La scena del crimine non è mai davvero silenziosa: ogni traccia, ogni posizione, ogni dettaglio fuori posto racconta qualcosa a chi sa osservare. Forensic M.E. Protocol, simulatore investigativo sviluppato dal solo developer spagnolo K148 Game Studio e pubblicato da JanduSoft, è disponibile su PlayStation 5 e PC tramite Steam, con le versioni Xbox Series X|S e Nintendo Switch previste rispettivamente per il 4 e l’11 giugno.
Il gioco sceglie una strada diversa rispetto al detective game più tradizionale, mettendo al centro la scienza forense invece dell’azione o dell’intuito spettacolarizzato. Non si inseguono sospetti pistola in pugno e non si arriva alla verità attraverso interrogatori ad alta tensione: si entra sulla scena, si indossano idealmente i guanti, si studiano gli ambienti e si usano strumenti tecnici per capire che cosa sia realmente accaduto. Il risultato è un’esperienza costruita sul metodo, sull’osservazione e sulla pazienza.
Nove casi indipendenti da ricostruire prova dopo prova
Forensic M.E. Protocol propone nove scenari autonomi, ciascuno con una propria vicenda, un inizio, una conclusione e sviluppi pensati per mettere alla prova la capacità di collegare gli indizi. I casi affrontano crimini maturi e situazioni oscure, tra passioni violente, rapimenti, regolamenti di conti e verità che emergono solo attraverso una lettura attenta della scena. Ogni ambiente chiede un approccio specifico, perché una prova nascosta in un punto marginale può modificare l’intera interpretazione degli eventi.

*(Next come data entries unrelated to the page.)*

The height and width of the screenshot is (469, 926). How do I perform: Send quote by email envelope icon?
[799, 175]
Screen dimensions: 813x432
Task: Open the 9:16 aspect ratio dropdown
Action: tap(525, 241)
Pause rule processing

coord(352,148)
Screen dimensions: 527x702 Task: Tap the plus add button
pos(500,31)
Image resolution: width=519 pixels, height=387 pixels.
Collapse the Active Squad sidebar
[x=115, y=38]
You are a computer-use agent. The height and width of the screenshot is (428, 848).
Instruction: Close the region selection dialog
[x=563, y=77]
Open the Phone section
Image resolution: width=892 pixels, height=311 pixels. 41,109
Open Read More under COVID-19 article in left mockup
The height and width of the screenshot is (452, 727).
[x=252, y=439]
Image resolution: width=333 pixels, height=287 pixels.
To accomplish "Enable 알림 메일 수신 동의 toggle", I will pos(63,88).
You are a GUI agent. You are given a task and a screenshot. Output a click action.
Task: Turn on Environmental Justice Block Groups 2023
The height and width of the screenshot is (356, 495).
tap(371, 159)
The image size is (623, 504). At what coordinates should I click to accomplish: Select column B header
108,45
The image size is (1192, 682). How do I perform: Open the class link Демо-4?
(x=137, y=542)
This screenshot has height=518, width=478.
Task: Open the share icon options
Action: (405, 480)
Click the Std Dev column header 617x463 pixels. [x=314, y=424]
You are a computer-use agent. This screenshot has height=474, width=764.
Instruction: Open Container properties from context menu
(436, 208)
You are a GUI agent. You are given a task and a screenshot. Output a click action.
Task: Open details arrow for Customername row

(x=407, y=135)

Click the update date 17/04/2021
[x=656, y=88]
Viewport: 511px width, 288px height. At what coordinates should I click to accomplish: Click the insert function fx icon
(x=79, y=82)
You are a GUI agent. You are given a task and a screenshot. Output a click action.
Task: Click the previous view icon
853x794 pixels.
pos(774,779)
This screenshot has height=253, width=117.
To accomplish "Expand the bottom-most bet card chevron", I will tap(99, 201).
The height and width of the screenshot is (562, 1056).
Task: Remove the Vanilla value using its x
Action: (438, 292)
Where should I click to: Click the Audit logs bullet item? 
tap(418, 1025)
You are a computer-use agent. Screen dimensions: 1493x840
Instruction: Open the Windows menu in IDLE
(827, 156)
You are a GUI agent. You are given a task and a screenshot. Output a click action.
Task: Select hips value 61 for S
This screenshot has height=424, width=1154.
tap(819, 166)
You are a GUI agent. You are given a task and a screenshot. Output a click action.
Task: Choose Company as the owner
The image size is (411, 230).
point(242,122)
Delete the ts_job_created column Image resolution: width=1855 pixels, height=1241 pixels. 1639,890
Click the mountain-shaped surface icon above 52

L’indagine procede attraverso l’analisi di campioni, l’osservazione degli spazi e l’utilizzo di strumenti avanzati. Il drone permette di raggiungere indizi collocati in alto o in aree difficili da esplorare direttamente, mentre il robot terrestre può essere inviato sotto veicoli o in spazi più stretti. A questi strumenti si affiancano analisi chimiche e altre procedure pensate per restituire il senso di un lavoro investigativo fondato sulla verifica, non sulla semplice supposizione.
Un ritmo libero per chi vuole seguire ogni dettaglio
Una delle scelte più interessanti del gioco riguarda l’assenza di timer e schermate di fallimento immediate. Forensic M.E. Protocol lascia il tempo di osservare, tornare sui propri passi, controllare di nuovo una traccia e ricostruire con calma la dinamica del caso. La tensione non nasce dalla pressione artificiale di una scadenza, ma dalla consapevolezza che ogni dettaglio può essere decisivo e che una deduzione affrettata rischia di portare lontano dalla verità.
Questa impostazione rende il titolo particolarmente adatto a chi cerca un’investigazione più raccolta e analitica, in cui il piacere principale non sta nel colpo di scena improvviso, ma nel momento in cui tutti gli elementi iniziano a comporsi in una spiegazione coerente. L’esperienza chiede di distinguere ciò che è rilevante da ciò che distrae, di capire chi possa mentire e soprattutto di valutare come una traccia fisica possa contraddire una versione apparentemente credibile.
Con Forensic M.E. Protocol, JanduSoft e K148 Game Studio propongono quindi un simulatore investigativo dal taglio specifico, più vicino al lavoro tecnico della polizia scientifica che al racconto poliziesco d’azione. Il suo fascino sta nella concretezza degli strumenti, nella varietà dei casi e nella fiducia riposta nell’attenzione del giocatore. Perché in una scena del crimine non serve correre: serve guardare meglio degli altri.